README.md

Microsimulation for Demography Examples

Build Status License DOI

This repo contains material to accompany the article 'Microsimulation for Demography' in Australian Population Studies.

The Examples

In the the first example we microsynthesise a base human population for the London Borough of Tower Hamlets from 2011 census data, modelling a population in terms of their geographical location, gender, age and ethnicity.

In the second example we take the synthetic population from the first step and microsimulate its evolution using detailed ethnicity-specific fertility and mortality data.

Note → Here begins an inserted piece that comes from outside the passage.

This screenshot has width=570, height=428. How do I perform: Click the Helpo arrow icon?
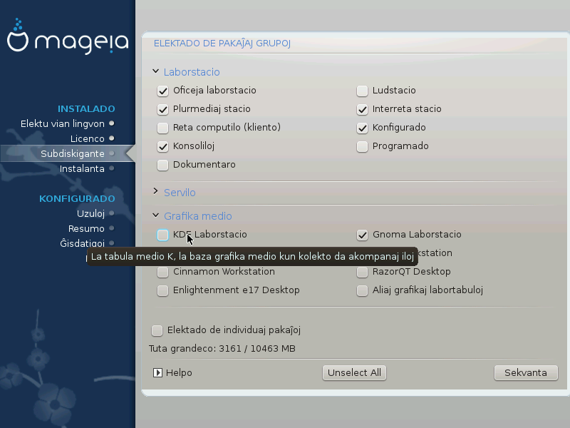[157, 372]
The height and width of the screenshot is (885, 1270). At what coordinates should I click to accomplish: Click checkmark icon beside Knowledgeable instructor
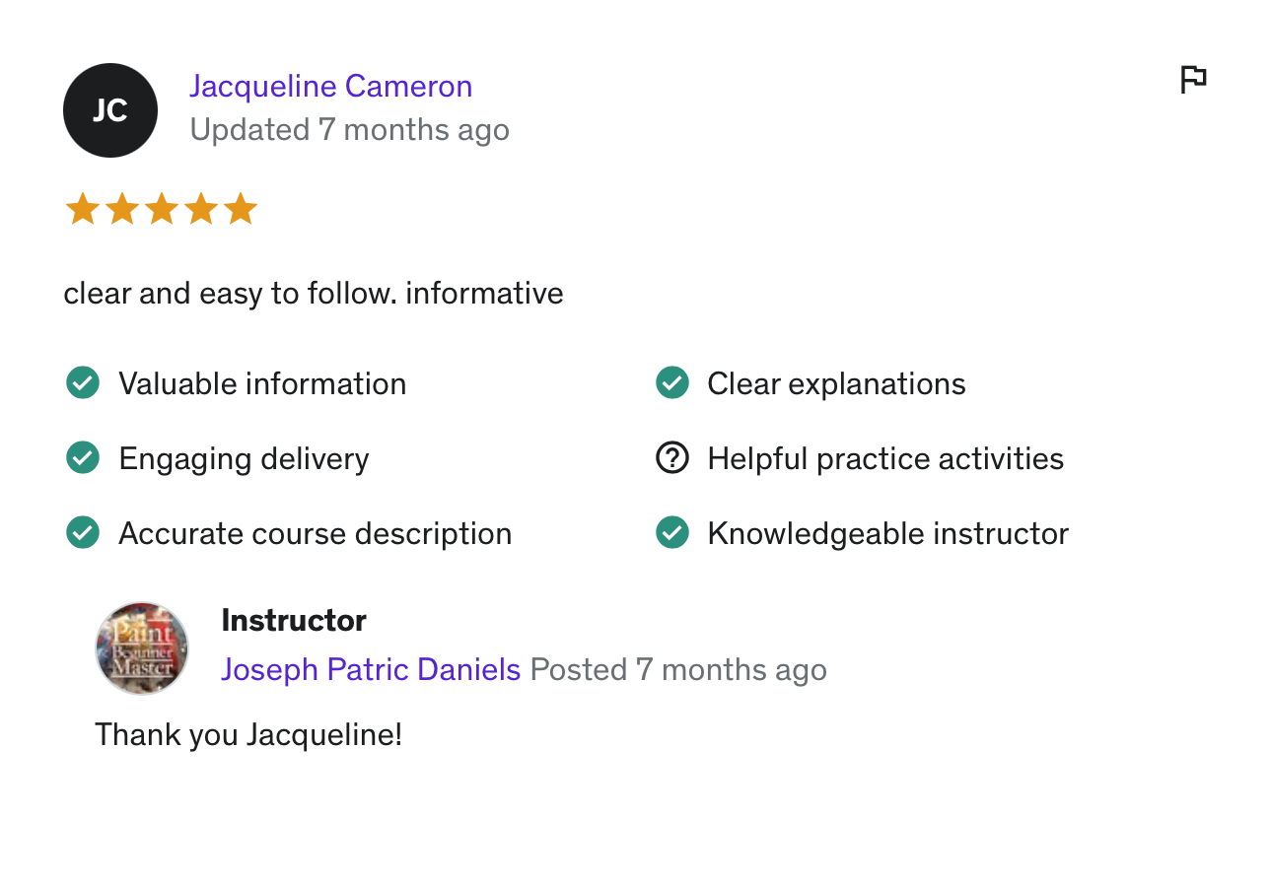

Thirdly we demonstrate ways to visualise aspects of the resulting data, such as age distribution, diversity, and population growth.

In the following sections we first give a detailed description of data and methodology, followed by step-by-step usage instructions, and some example illustrations from the results.

Package Overview

The package is self-contained in that it contains all the code and input data needed for the microsimulation.

Input data

The input data consists of three distinct datasets, which are used (respectively) for the microsynthesis, the microsimulation, and the visualisation. They are described in more detail in the following sections.

Aggregate Population Data

This data is used to generate a synthetic population.

The population aggregate data is 2011 UK census data sourced from nomisweb, for the London Borough of Tower Hamlets at middle-layer super output area (MSOA) resolution. MSOA corresponds to a subregion containing approximately 8,000 people. Tower Hamlets is split into 32 MSOAs and its total population is recorded as just over 250,000.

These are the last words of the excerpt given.